If you’re 60-something like me, you can flash back to the Cuban Missile Crisis, the Martin Luther King Jr. and brothers John and Bobby Kennedy assassinations, the Age of Aquarius, the Vietnam War, the Summer of Love, Mikhail Gorbachev and the end of Russian communism.

But none of that history felt as tribal and reckless as what’s unfolding now.

I also struggle to comprehend the First and Second World War eras, and summon up my relatives who fought and nursed in those awful times. But it’s all conjecture rather than experience.

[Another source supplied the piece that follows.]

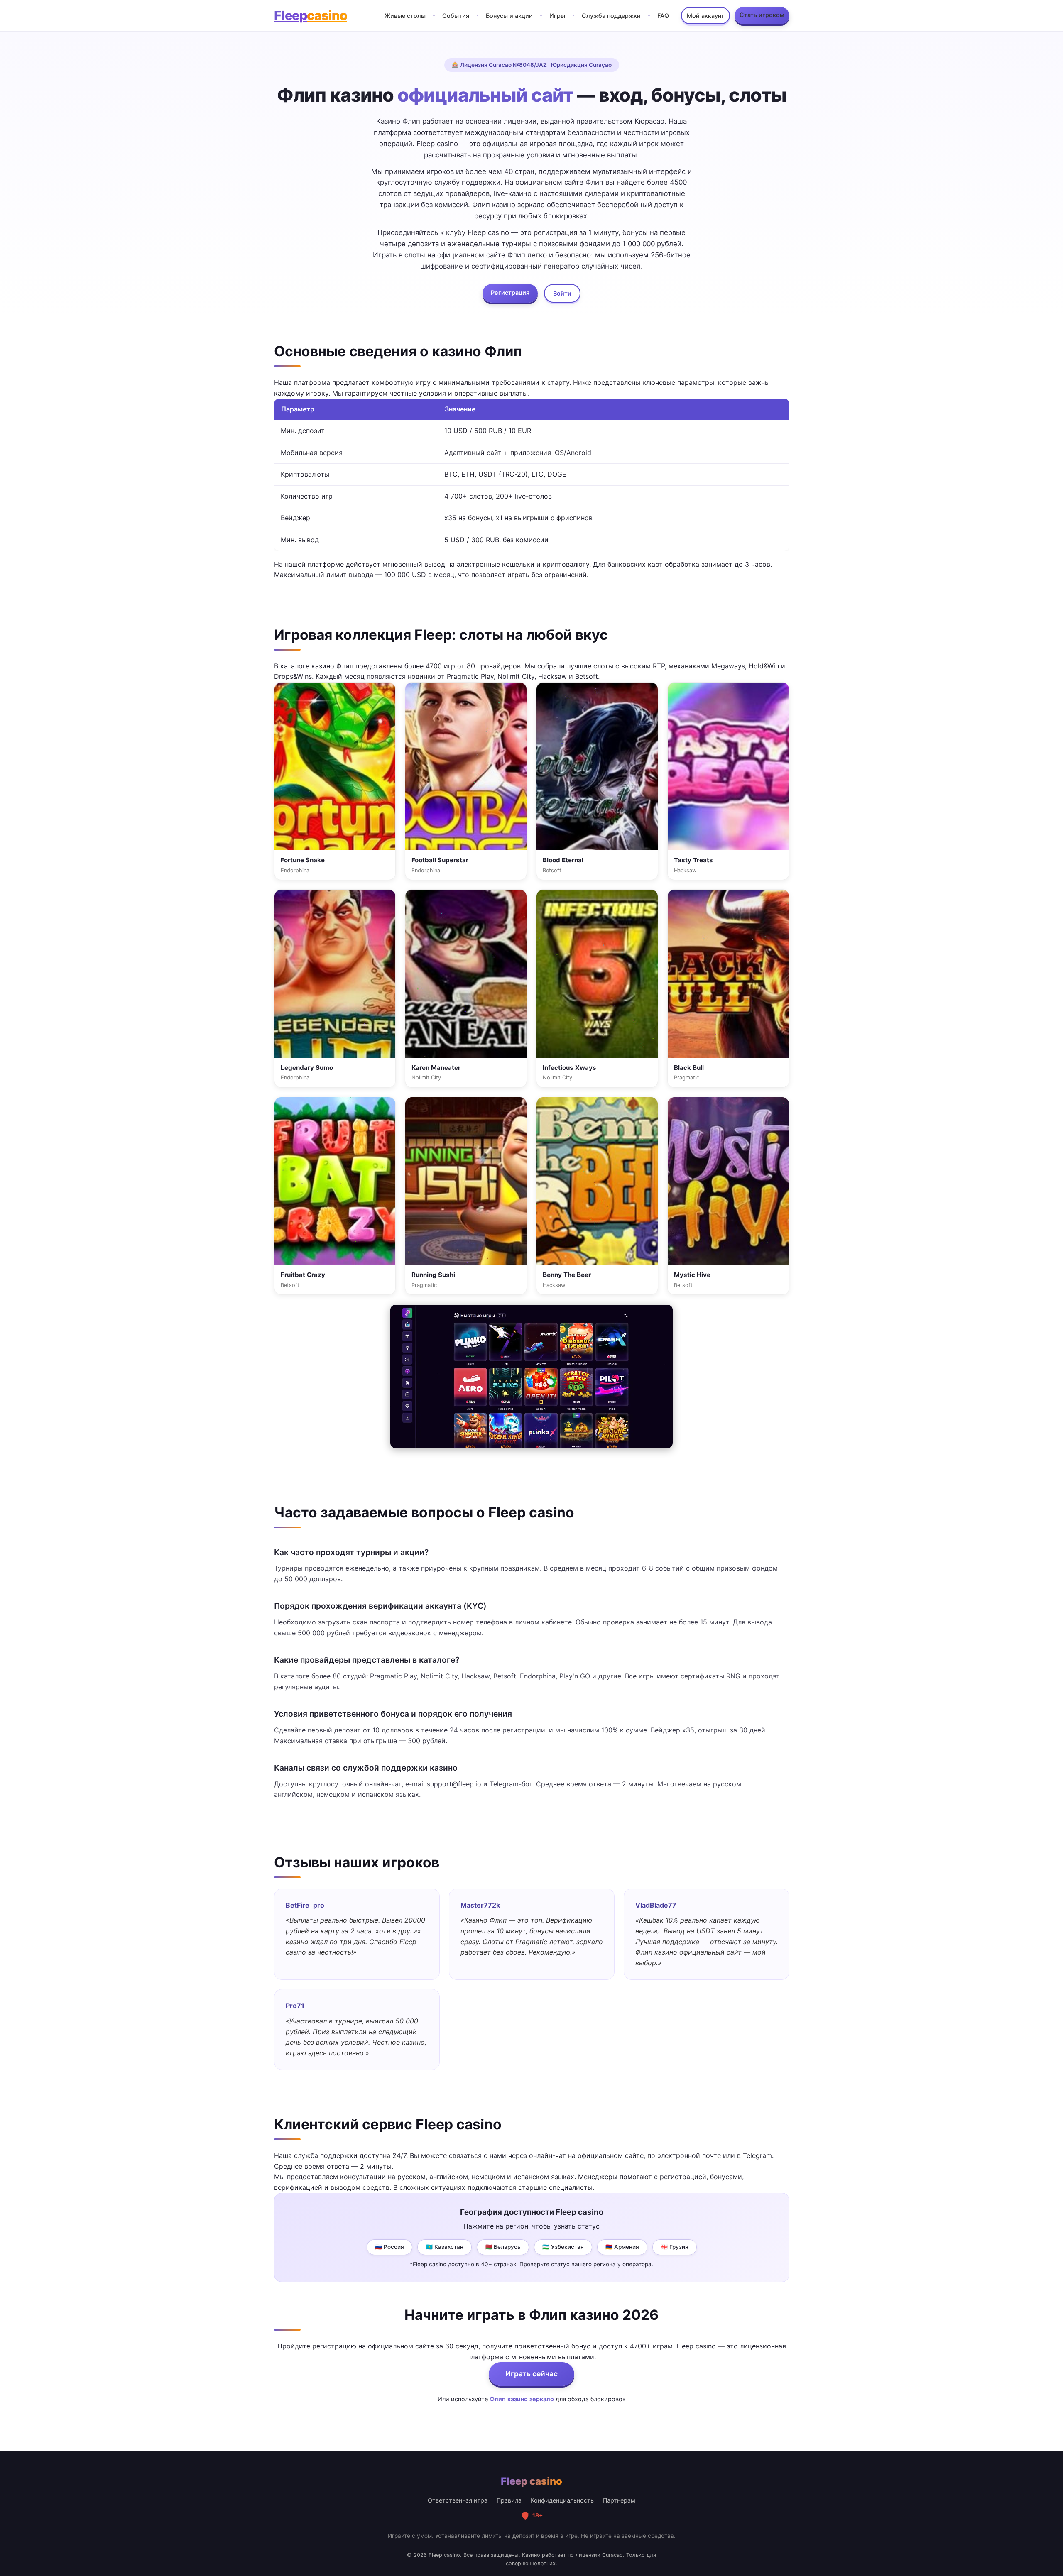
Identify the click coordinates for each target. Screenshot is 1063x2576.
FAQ (663, 15)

Perhaps the most emotive historic moment I can conjure up is standing beside my grandfather Robinson, then in his mid-80s, as he snapped to attention in a grey suit at the Vancouver cenotaph at 11 a.m. on Nov. 11, 1972. He was a survivor, blinded in his left eye at the carnage of Passchendaele. I still remember the tears running down his face as he struggled to cope with the annually ritualized recurrence of his personal memories of horror. When asked to describe how he did it, he replied, “By sticking it.”

So what about now?

Certainly we’re not at war, but I feel myself reacting to the Donald Trump-induced idiocies with growing levels of anxiety.

My friends’ experiences and their linked emotions to these same phenomena also provide a personal benchmark. I think they’re worthy of active contemplation.

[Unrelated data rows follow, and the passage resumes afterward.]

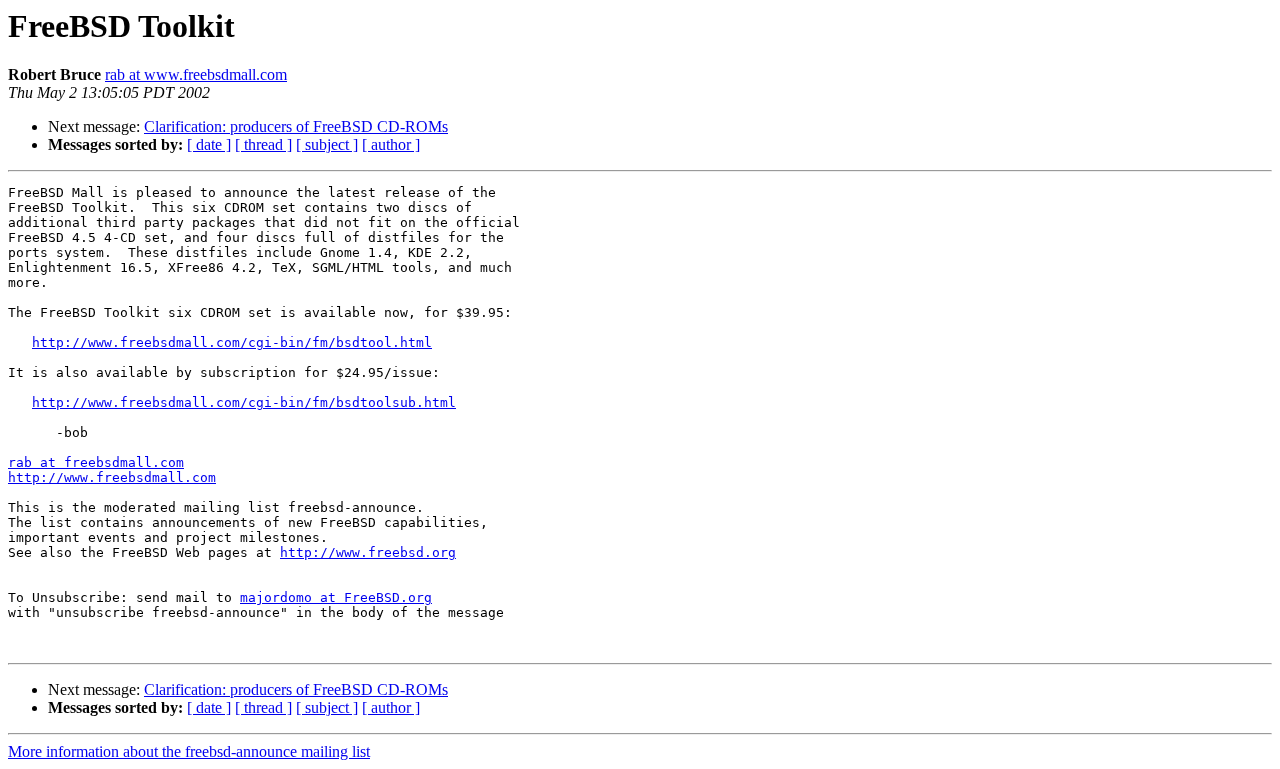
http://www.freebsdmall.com (112, 477)
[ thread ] (263, 144)
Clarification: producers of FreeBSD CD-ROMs (296, 126)
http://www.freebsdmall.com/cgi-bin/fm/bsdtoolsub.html (244, 402)
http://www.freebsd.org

The doctors, and particularly the psychiatrists I know well, report a growing volume of consulting room conversations about U.S. President Trump and his behaviours. When I last met with my physician and spoke of my concerns about Trump, he offered to prescribe something to help me deal with it. I declined. He smiled knowingly. “You’re not the only one who feels this way,” he offered.

My university professor pals, including climate scientists, anthropologists, economists, planners and lawyers, are as a class pretty bummed out on climate change (especially growing evidence of its speedier onset and severity), and increasing economic disruption. As a group, they retain their sense of duty to data, its collection, analysis and consequent prescriptions. But they’re not at all optimistic about our species’ ability to make the needed course corrections to avoid disaster.

My environmental activist buddies are predictably concerned. But as campaigners they largely retain their focus and try to deal with cynicism and the vagaries of politics with at least some modicum of humour. Many are amazing examples of stoicism in the face of what they have to deal with on a daily basis, in terms of reconciling what they know must be done with the reality of what can be done.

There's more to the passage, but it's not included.